I've tried several times to post a picture here, one of mountain laurel blooming on the Appalachian Trail, but blogger just don't seem to like me and my pictures today.
It’s a nice spring day, but if it’s like the last couple it won’t stay this way. By the afternoon, my head will be pounding as my sinuses react to the pollen in the air. Sometimes spring can be a much more beautiful season in pictures than real life! I need to finish up some posts, but in the interlude, thought I’d post a few engineer jokes in honor of Ed Abbey who admitted in a comment on my previous post that he watches wrecks in stock car races to see how the cars hold up and, most of the time, keep the drivers safe. So enjoy…
A priest, a doctor, and an engineer were sentenced to be executed by the guillotine. The executioner asked who wanted to go first and the priest volunteered. Then he was asked if he wanted to be placed faced down toward the ground or faced up looking toward the knife. As a devout man who had done much good all his life and who had great faith, he said, I want to look up toward heaven. The executioner consented. He was placed in the machine and the lever pulled and the knife came slicing down only to get stuck right above his neck. Everyone thought it was a sign from God and they let the priest go.

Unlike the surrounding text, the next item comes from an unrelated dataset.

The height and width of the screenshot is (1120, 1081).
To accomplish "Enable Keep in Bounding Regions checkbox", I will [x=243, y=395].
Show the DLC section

The doctor volunteered to go next and said he too wanted to look toward heaven. Again, he was placed in the machine, the lever was pulled and the knife came slicing down only to get stuck right above his neck. Again, everyone assumed it was God’s intervention and he was set free.

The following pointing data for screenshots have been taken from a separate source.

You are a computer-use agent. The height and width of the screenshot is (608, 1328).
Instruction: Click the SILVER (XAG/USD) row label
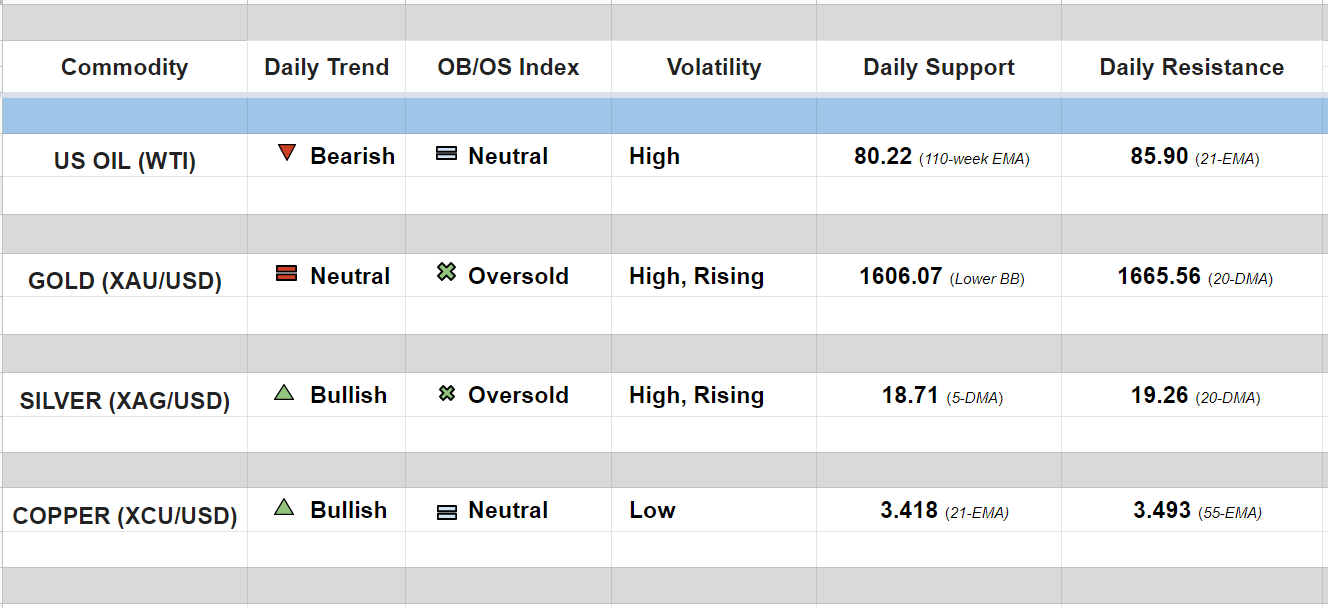(x=124, y=401)
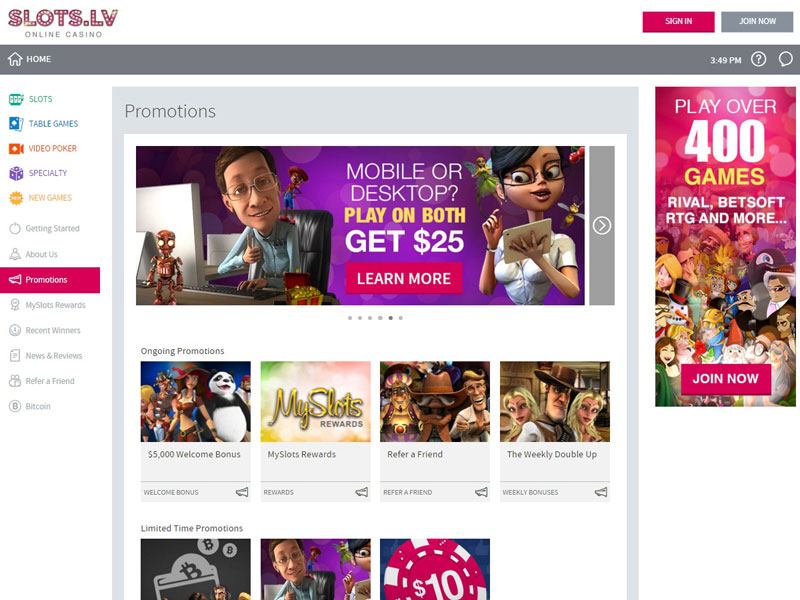Open MySlots Rewards in the sidebar
This screenshot has width=800, height=600.
tap(55, 305)
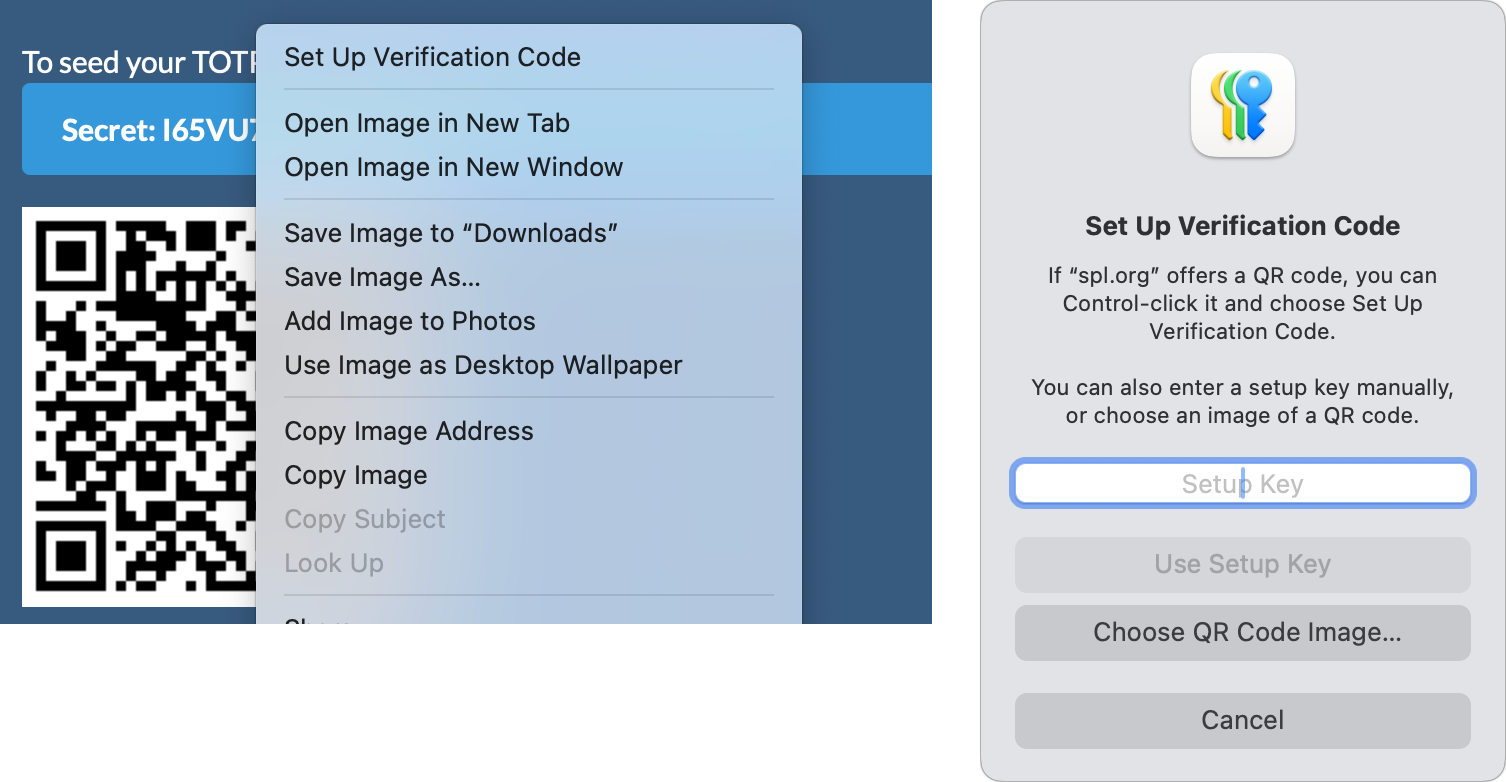This screenshot has height=782, width=1506.
Task: Click the greyed-out Copy Subject item
Action: pos(365,519)
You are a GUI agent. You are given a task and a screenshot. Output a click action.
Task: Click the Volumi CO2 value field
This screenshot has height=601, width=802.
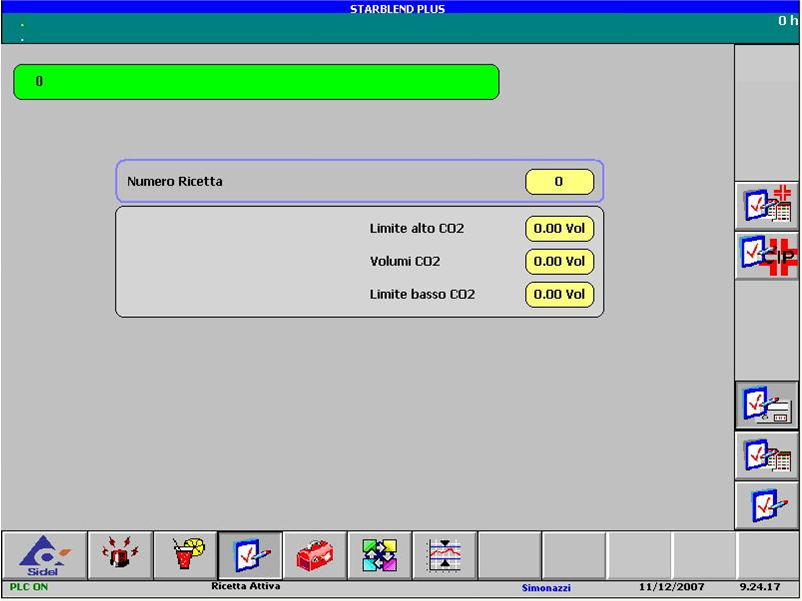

The last person that day to face the guillotine was the engineer. He too said that he’d like to look up toward heaven and was placed in the machine in such a manner. Then, right before they pulled the lever he said, “Hey, I think I see your problem…”
Three engineers and three lawyers were taking a train to a convention. The engineers each brought a ticket, but only one of the lawyers brought a ticket. This shocked the engineers and they asked how they were going to get a seat without a ticket. "Don’t worry, we’ll show you," the lawyers said. As they got into their car, the three lawyers all piled into the same bathroom. When the conductor came by, he rapped on the door asking, “Ticket please.” One of the lawyers slipped his hand out and handed him the ticket. It was punched and after the conductor made his way through the car, they left the bathroom and two of the lawyers went up to the lounge car to ride out the trip.

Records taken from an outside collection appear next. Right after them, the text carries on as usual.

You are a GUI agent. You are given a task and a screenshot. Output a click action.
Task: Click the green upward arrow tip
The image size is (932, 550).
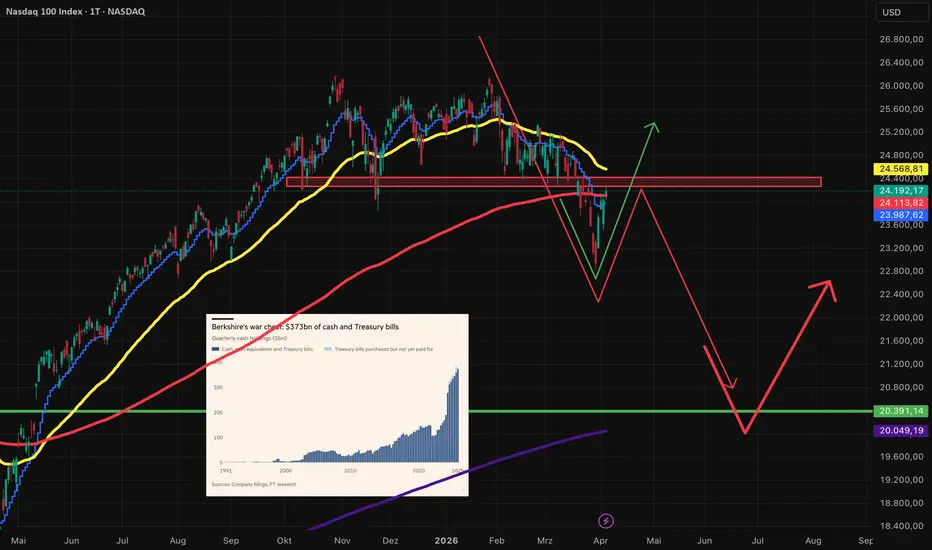[x=654, y=125]
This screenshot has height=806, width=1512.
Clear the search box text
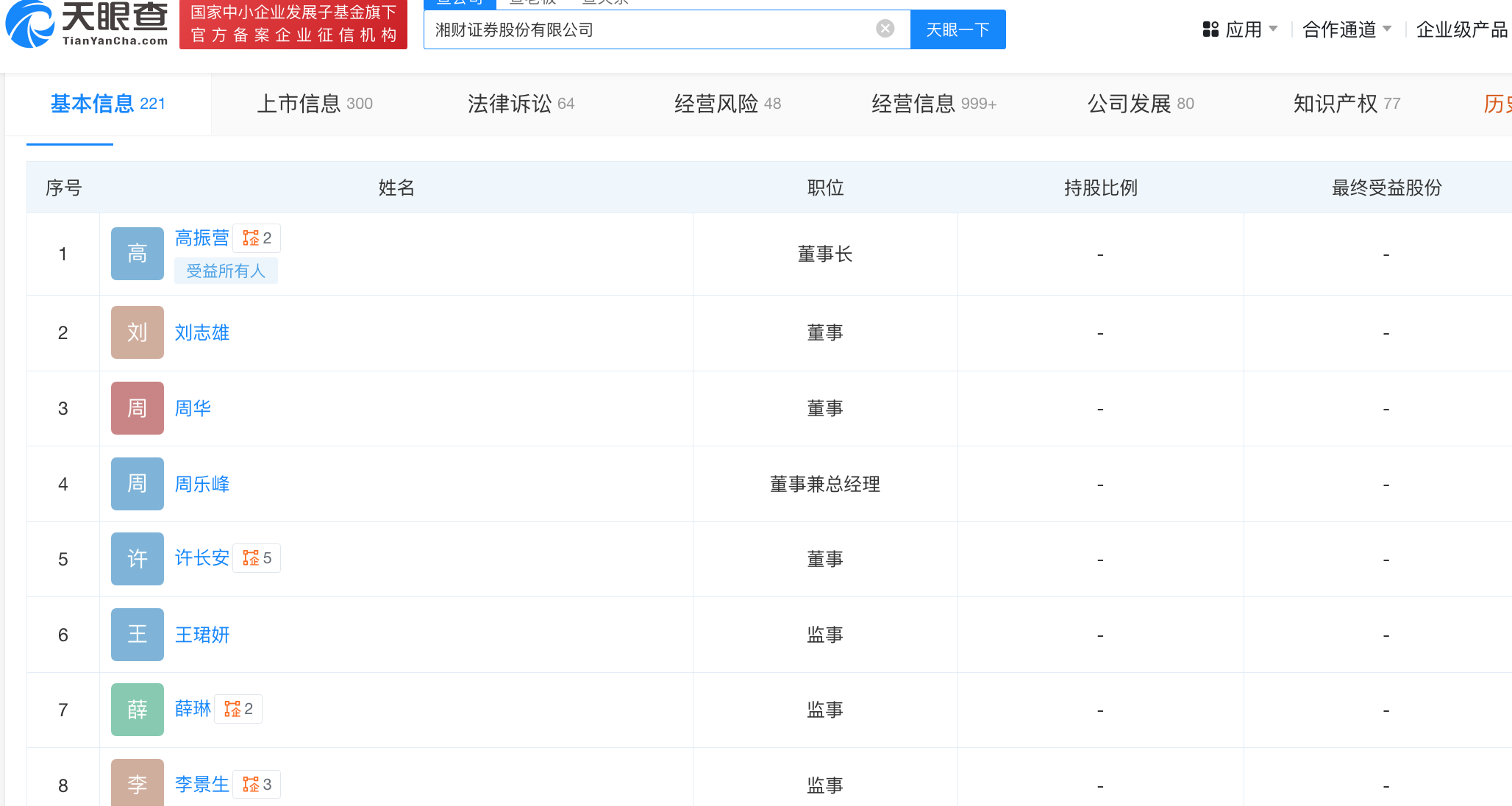(885, 29)

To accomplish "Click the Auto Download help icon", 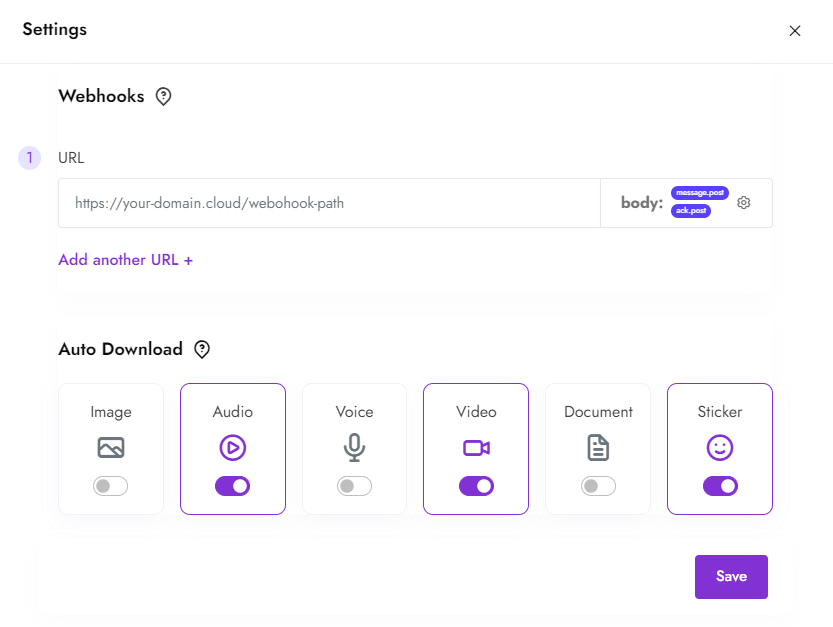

Thinking this was pretty neat; the engineers decided they’d just buy one ticket between the three of them on their way home. But this time they were even more surprised when the lawyers didn’t buy any tickets. They all got on the train and immediately the three engineers got into one bathroom and the three lawyers into another. The one of the lawyers left the bathroom and knocked on the engineer’s bathroom door, saying, “Ticket please.”